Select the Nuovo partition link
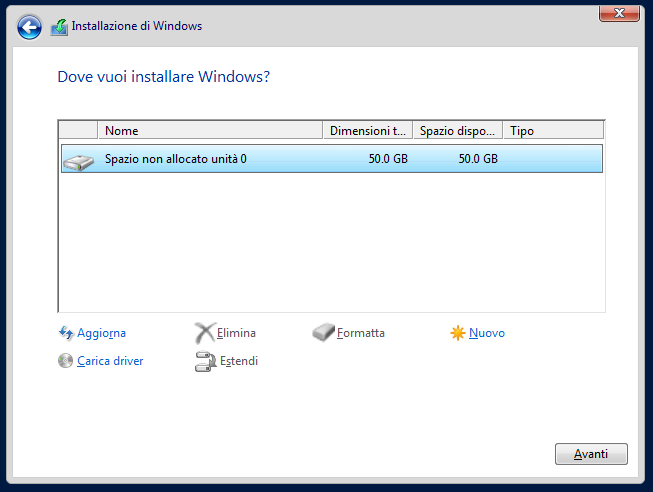The width and height of the screenshot is (653, 492). point(487,333)
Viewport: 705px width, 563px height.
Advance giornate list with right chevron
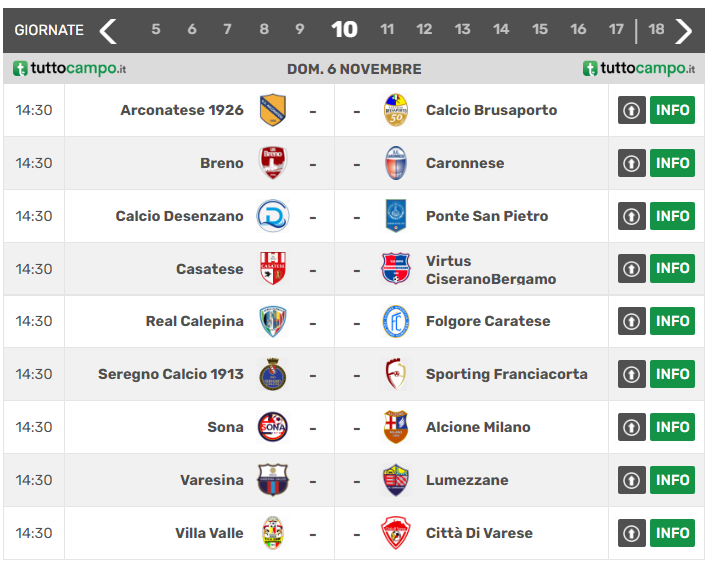[x=684, y=31]
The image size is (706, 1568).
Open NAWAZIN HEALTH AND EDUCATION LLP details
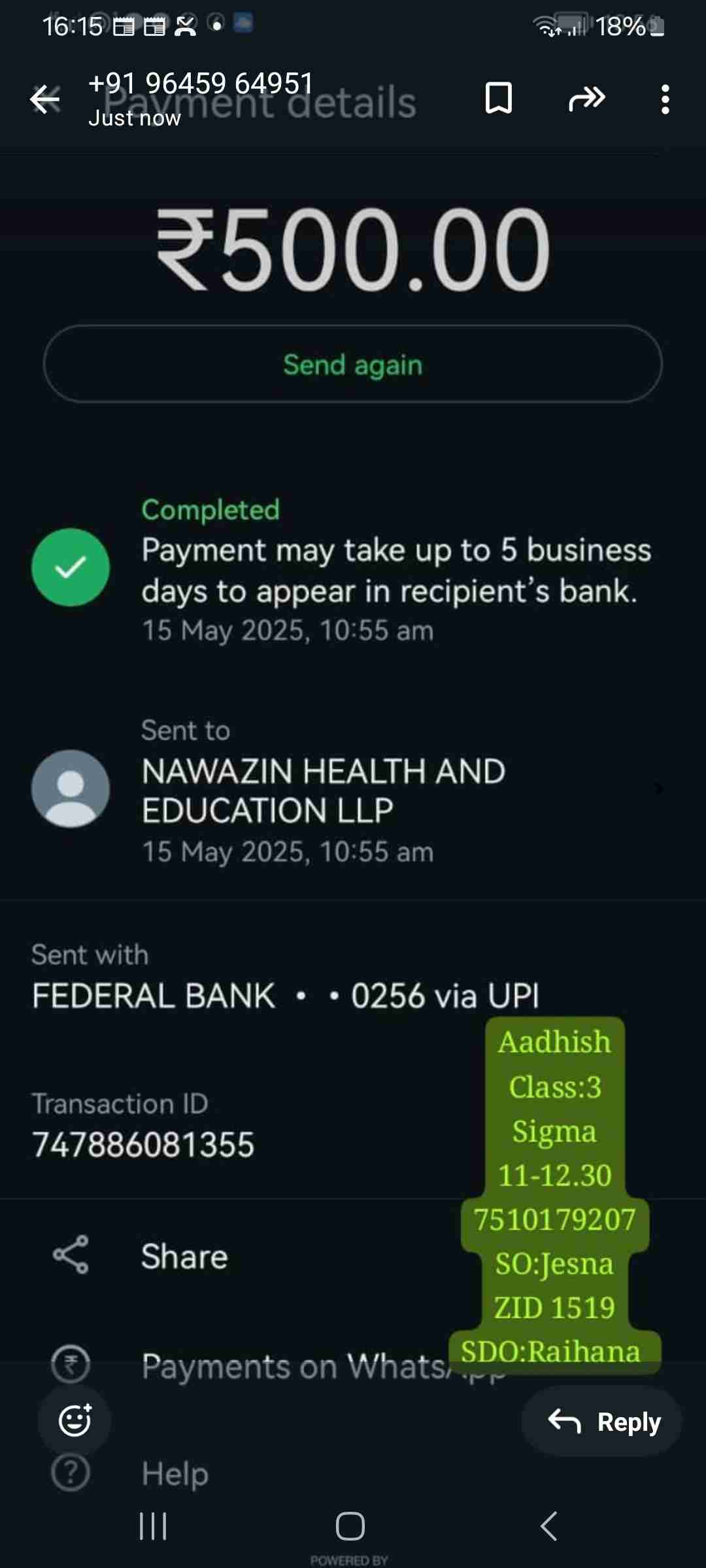pyautogui.click(x=353, y=789)
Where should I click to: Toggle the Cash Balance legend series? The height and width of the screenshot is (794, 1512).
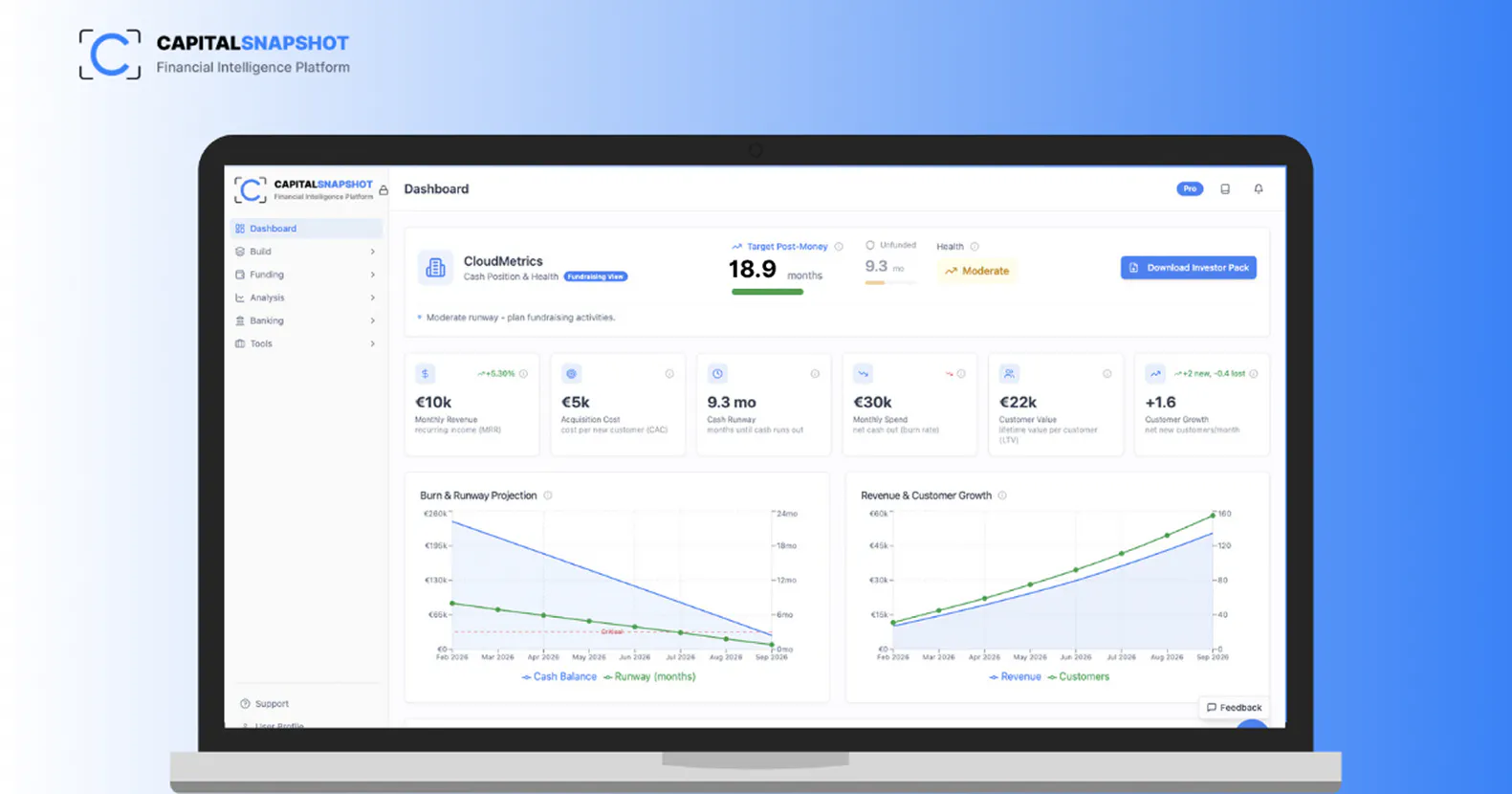click(559, 676)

★ ★ ★

**Problem to work on**
Reproduce the records above exactly, but only from the line containing "Where should I" through the last line, both included, and without any pictures.

**Task response**
Where should I click to: Toggle the Cash Balance legend series? The height and width of the screenshot is (794, 1512).
click(559, 676)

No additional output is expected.